::: Exercise data :::

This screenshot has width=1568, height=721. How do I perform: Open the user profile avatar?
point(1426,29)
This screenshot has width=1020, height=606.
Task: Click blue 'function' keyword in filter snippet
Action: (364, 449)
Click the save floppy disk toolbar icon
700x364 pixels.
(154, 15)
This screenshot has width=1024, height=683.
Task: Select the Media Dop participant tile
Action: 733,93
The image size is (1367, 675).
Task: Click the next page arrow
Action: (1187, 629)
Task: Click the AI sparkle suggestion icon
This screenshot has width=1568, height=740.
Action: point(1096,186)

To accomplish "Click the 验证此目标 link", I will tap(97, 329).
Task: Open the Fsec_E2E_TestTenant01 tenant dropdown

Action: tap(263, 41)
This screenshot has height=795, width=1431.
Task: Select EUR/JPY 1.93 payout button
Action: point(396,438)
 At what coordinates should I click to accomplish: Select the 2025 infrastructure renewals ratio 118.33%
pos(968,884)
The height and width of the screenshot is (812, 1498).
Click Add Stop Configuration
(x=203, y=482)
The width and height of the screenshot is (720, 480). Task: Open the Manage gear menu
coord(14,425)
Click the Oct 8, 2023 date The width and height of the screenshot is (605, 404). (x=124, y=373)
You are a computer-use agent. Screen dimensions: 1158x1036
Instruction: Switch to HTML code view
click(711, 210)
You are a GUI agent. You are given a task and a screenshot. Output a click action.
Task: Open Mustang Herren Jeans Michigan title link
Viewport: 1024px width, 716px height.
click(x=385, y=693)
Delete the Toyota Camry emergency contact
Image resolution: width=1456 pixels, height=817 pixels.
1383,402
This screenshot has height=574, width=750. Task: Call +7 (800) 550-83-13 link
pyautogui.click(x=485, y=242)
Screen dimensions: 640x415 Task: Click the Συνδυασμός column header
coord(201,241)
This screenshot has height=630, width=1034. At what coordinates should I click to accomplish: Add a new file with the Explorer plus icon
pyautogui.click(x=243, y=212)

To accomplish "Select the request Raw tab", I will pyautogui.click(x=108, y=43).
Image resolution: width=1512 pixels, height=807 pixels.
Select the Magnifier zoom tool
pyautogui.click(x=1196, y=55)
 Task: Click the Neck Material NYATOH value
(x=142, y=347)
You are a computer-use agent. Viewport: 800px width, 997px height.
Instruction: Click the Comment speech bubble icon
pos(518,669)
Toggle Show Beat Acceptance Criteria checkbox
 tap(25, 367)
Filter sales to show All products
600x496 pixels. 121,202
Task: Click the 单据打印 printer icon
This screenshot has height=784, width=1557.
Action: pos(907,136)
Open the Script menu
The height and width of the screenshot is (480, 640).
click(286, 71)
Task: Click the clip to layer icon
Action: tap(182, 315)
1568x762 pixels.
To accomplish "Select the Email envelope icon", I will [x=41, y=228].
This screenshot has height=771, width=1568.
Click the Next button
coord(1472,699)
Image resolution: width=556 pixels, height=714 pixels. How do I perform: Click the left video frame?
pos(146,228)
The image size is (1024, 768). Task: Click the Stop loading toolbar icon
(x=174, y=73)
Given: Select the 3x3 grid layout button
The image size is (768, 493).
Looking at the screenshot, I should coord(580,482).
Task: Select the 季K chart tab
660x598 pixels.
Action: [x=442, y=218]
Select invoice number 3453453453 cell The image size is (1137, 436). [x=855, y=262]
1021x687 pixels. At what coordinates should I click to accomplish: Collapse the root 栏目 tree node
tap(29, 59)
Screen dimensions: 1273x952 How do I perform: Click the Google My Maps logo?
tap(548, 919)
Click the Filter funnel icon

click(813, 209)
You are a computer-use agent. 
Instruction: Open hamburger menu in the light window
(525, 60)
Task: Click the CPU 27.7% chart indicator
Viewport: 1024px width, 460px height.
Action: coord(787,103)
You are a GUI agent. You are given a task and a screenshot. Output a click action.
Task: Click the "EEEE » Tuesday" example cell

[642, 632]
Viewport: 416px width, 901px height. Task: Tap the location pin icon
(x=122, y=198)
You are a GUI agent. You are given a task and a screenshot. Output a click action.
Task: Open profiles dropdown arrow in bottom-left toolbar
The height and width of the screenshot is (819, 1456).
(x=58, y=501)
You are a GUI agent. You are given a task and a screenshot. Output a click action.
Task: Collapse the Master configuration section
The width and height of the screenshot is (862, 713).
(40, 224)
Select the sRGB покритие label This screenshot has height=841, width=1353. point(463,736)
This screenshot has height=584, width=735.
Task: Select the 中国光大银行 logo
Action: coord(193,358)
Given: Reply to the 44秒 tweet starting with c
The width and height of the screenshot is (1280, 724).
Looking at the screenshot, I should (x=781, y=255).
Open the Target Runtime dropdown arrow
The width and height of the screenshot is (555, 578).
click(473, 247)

:::

» Goal of the exercise:
Write out every line of the material exactly as it appears.

» Result of this task:
This screenshot has width=1568, height=721. How do I perform: Open the user profile avatar?
point(1426,29)
This screenshot has width=1020, height=606.
Task: Click blue 'function' keyword in filter snippet
Action: (364, 449)
Click the save floppy disk toolbar icon
700x364 pixels.
(154, 15)
This screenshot has width=1024, height=683.
Task: Select the Media Dop participant tile
Action: 733,93
The image size is (1367, 675).
Task: Click the next page arrow
Action: (1187, 629)
Task: Click the AI sparkle suggestion icon
This screenshot has width=1568, height=740.
Action: point(1096,186)

To accomplish "Click the 验证此目标 link", I will tap(97, 329).
Task: Open the Fsec_E2E_TestTenant01 tenant dropdown

Action: tap(263, 41)
This screenshot has height=795, width=1431.
Task: Select EUR/JPY 1.93 payout button
Action: point(396,438)
 At what coordinates should I click to accomplish: Select the 2025 infrastructure renewals ratio 118.33%
pos(968,884)
The height and width of the screenshot is (812, 1498).
Click Add Stop Configuration
(x=203, y=482)
The width and height of the screenshot is (720, 480). Task: Open the Manage gear menu
coord(14,425)
Click the Oct 8, 2023 date The width and height of the screenshot is (605, 404). (x=124, y=373)
You are a computer-use agent. Screen dimensions: 1158x1036
Instruction: Switch to HTML code view
click(711, 210)
You are a GUI agent. You are given a task and a screenshot. Output a click action.
Task: Open Mustang Herren Jeans Michigan title link
Viewport: 1024px width, 716px height.
click(x=385, y=693)
Delete the Toyota Camry emergency contact
Image resolution: width=1456 pixels, height=817 pixels.
1383,402
This screenshot has height=574, width=750. Task: Call +7 (800) 550-83-13 link
pyautogui.click(x=485, y=242)
Screen dimensions: 640x415 Task: Click the Συνδυασμός column header
coord(201,241)
This screenshot has height=630, width=1034. At what coordinates should I click to accomplish: Add a new file with the Explorer plus icon
pyautogui.click(x=243, y=212)

To accomplish "Select the request Raw tab", I will pyautogui.click(x=108, y=43).
Image resolution: width=1512 pixels, height=807 pixels.
Select the Magnifier zoom tool
pyautogui.click(x=1196, y=55)
 Task: Click the Neck Material NYATOH value
(x=142, y=347)
You are a computer-use agent. Viewport: 800px width, 997px height.
Instruction: Click the Comment speech bubble icon
pos(518,669)
Toggle Show Beat Acceptance Criteria checkbox
 tap(25, 367)
Filter sales to show All products
600x496 pixels. 121,202
Task: Click the 单据打印 printer icon
This screenshot has height=784, width=1557.
Action: pos(907,136)
Open the Script menu
The height and width of the screenshot is (480, 640).
click(286, 71)
Task: Click the clip to layer icon
Action: tap(182, 315)
1568x762 pixels.
To accomplish "Select the Email envelope icon", I will [x=41, y=228].
This screenshot has height=771, width=1568.
Click the Next button
coord(1472,699)
Image resolution: width=556 pixels, height=714 pixels. How do I perform: Click the left video frame?
pos(146,228)
The image size is (1024, 768). Task: Click the Stop loading toolbar icon
(x=174, y=73)
Given: Select the 3x3 grid layout button
The image size is (768, 493).
Looking at the screenshot, I should coord(580,482).
Task: Select the 季K chart tab
660x598 pixels.
Action: [x=442, y=218]
Select invoice number 3453453453 cell The image size is (1137, 436). [x=855, y=262]
1021x687 pixels. At what coordinates should I click to accomplish: Collapse the root 栏目 tree node
tap(29, 59)
Screen dimensions: 1273x952 How do I perform: Click the Google My Maps logo?
tap(548, 919)
Click the Filter funnel icon

click(813, 209)
You are a computer-use agent. 
Instruction: Open hamburger menu in the light window
(525, 60)
Task: Click the CPU 27.7% chart indicator
Viewport: 1024px width, 460px height.
Action: coord(787,103)
You are a GUI agent. You are given a task and a screenshot. Output a click action.
Task: Click the "EEEE » Tuesday" example cell

[642, 632]
Viewport: 416px width, 901px height. Task: Tap the location pin icon
(x=122, y=198)
You are a GUI agent. You are given a task and a screenshot. Output a click action.
Task: Open profiles dropdown arrow in bottom-left toolbar
The height and width of the screenshot is (819, 1456).
(x=58, y=501)
You are a GUI agent. You are given a task and a screenshot. Output a click action.
Task: Collapse the Master configuration section
The width and height of the screenshot is (862, 713).
(40, 224)
Select the sRGB покритие label This screenshot has height=841, width=1353. point(463,736)
This screenshot has height=584, width=735.
Task: Select the 中国光大银行 logo
Action: coord(193,358)
Given: Reply to the 44秒 tweet starting with c
The width and height of the screenshot is (1280, 724).
Looking at the screenshot, I should (x=781, y=255).
Open the Target Runtime dropdown arrow
The width and height of the screenshot is (555, 578).
click(473, 247)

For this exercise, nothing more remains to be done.